◆ Page ◆
..............................

Chapters 12 & 13 – Galaxies
We want to judge everything, and we’re always at a bad vantage point.
We want to judge ourselves, we’re too close;
we want to judge others, we’re too far away.
- de Fontenelle, 1683
That faint milky band stretched across the night sky has long been called the
Milky Way. (The ancient Greeks called it the “kyklos galaktikos,” which means “milky circle.”) In 1610, Galileo used his telescope to see that the Milky Way was in fact a tremendous number of faint stars that seem to circle the sky. We must be in an enormous
disc of stars!
All the typical stars we see at night are part of the Milky Way.
In the late 1700’s, William and Caroline
Herschel counted how many stars they saw in each “section” of the sky, to see how the Milky Way disc is shaped. Astronomers at the time did not know that interstellar dust obscures the view of far-away stars, so when the Herschel’s saw about the same number of stars in every direction of the Milky Way circle, they concluded we live at the center of a disc of stars 15,000 light years in diameter. This was called the
grindstone universe, and was the prevailing theory for over 100 years. Early in the 1900’s, Harlow
Shapley studied globular star clusters, which are not all in the Milky Way disc (many are above and below, where you can see them easily!), and found that the Milky Way galaxy was far larger than 15,000 light years, and
the Sun is not at the center!
Shapley could determine the distances to globular clusters because of
Cephied variable stars (and similar
RR Lyrae variable stars). Some massive stars pulsate during their giant phase, and how fast one pulsates tells you how luminous the star actually is. Compare this true luminosity to the apparent luminosity, and you can tell how far away the star must be! Henrietta Leavitt discovered this helpful “trick” in the 1910’s.
We now know that the
Milky Way Galaxy is ~75,000 light years across, and has a
central bulge, a
flat disc, and a large
halo (where Shapley’s globular clusters are). (See page 256.) We live on the disc, about two-thirds of the way out from the galactic center. (This isn’t surprising, as the bulge
and halo consist of mostly old, cool stars.) We can map our galaxy because a lone hydrogen atom in empty space emits
21cm wavelength radio waves, which cut through interstellar dust. We use radio telescopes at the 21cm wavelength to “see” our entire galaxy!
All stars in a galaxy
orbit the galactic center. Halo stars orbit in eccentric orbits, while stars in the disc follow parallel, almost-circular orbits. We orbit the galactic center every
240,000,000 years. We can use the distance and speed of the Sun from the galactic center to estimate how much mass must be
inside the Sun’s orbit (just like Kepler’s third law); we get about
100 billion solar masses. Using stars farther away from the galactic center, we get larger mass estimates (because such estimates only guess how much mass is
inside an orbit). Our mass estimates go up much faster than we’d expect based on the number of stars we see: this led to the idea of
dark matter, and we
still don’t know what the dark matter is!

..............................

◆ Data section ◆
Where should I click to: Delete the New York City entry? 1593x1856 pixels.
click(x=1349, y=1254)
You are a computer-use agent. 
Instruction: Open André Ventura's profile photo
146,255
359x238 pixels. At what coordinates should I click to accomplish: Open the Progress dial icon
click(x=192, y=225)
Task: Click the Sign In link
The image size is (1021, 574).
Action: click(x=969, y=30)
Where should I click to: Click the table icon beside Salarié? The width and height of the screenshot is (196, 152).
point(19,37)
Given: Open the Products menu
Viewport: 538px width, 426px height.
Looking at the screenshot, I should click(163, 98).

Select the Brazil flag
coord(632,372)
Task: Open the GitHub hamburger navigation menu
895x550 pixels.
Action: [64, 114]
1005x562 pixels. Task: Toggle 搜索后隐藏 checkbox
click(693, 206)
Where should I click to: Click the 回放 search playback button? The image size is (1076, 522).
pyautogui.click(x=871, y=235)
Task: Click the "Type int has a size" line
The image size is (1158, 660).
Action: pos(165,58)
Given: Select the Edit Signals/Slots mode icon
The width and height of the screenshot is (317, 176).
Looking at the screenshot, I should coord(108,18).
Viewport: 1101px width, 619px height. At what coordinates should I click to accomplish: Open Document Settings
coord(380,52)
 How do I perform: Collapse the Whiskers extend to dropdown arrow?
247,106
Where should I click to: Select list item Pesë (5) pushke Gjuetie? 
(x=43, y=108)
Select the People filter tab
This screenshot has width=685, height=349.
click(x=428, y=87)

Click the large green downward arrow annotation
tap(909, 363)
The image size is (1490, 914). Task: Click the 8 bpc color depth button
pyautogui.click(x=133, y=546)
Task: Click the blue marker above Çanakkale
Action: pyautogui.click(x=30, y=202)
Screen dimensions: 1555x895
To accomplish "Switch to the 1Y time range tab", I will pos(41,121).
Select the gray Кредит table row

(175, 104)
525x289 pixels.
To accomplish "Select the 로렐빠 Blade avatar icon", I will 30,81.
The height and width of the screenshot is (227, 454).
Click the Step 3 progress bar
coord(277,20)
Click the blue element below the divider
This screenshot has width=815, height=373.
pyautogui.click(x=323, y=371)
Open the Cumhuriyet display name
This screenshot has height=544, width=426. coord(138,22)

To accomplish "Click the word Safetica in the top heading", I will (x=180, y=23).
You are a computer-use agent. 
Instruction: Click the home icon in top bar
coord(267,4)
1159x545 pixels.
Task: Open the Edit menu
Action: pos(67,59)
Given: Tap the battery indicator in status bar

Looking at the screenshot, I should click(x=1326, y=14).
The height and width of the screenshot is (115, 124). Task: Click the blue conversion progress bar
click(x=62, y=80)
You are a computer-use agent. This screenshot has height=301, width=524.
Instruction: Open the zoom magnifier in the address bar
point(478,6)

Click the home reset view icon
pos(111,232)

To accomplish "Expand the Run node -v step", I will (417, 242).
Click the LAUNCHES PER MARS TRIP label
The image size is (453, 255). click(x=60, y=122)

..............................

◆ Short task ◆
Decide whether each statement agrees with the galaxies text, and answer yes or no, quoting the exact words from the text that settle it. 1. Galileo's telescope showed that the Milky Way is made up of a great number of faint stars. 2. The Sun lies at the center of the Milky Way's disc. 3. Stars in the disc move in eccentric orbits.

◆ Complete response ◆
1. Yes: "In 1610, Galileo used his telescope to see that the Milky Way was in fact a tremendous number of faint stars that seem to circle the sky."
2. No: "We live on the disc, about two-thirds of the way out from the galactic center."
3. No: "Halo stars orbit in eccentric orbits, while stars in the disc follow parallel, almost-circular orbits."